5月5日(火,こどもの日)深い山道を抜けて

picture
青崩峠の登山道へ
 3年前は楽々登っていた青崩への坂。今登ってみると長くつらい。時の流れとはかくあるものか。やがて国道は消滅し、先は遊歩道しかなくなる。チャリを押したり担いだり。マジでこんなつらかったっけ!?ハードなGW合宿、4日目ともなると足に無理が利かなくなっている。
 頑張って青崩峠に到着。南北に緑の谷が望める、やっぱり渋さNo.1の峠だ!! ここで“峠のノート”を探す。残念ながら3年前のノートは失われていたが(本当に残念)、新しく置かれているノートにまた峠の感想を記す。
 それにしてもみんな疲れている様子だ。この峠も700mアップはあった。峠に散策に来ていたオバサン達が分けてくれた、おにぎりやパンが有難かった。
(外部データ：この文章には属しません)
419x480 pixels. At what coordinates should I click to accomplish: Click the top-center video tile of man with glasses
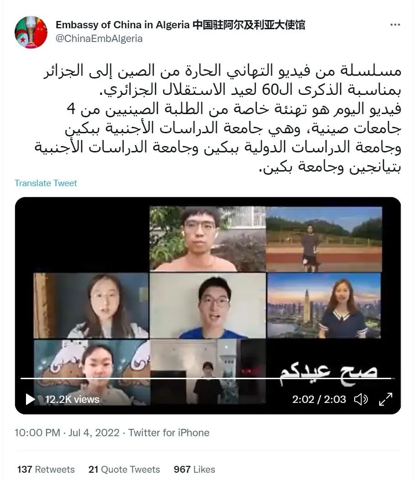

 峠からは静岡県に入る。坂を下っていき、水窪は素通りして天竜川と合流。疲労感と戦いながら、左手の山の上のほうにある秋葉神社はパス、天竜市までハイペースで走った。長らく続いた深い山々は終り、平野がひらける。ここの天竜二俣駅でラン終了。天竜浜名湖鉄道の単行汽動車に乗り込む。こういったローカル鉄道に乗れることが、鉄道好きとしてはたまらなく嬉しいぞ。
 東海道本線に乗り換えてからは、MDを聴きながらおとなしくつくばへ帰った。

 ハードになりがちなGW合宿が、4日間と、例年に比べ1日長くなって、より大変だった今回の秋葉街道だったが、頼もしい1年生達、そして天候の変化にも恵まれて、楽しい合宿になったと思う。また、個人的にも精神のリフレッシュができて、旅の有難みを感じる4日間であった。しかし体力の落ち込みは、どうにかしたいと思う・・・。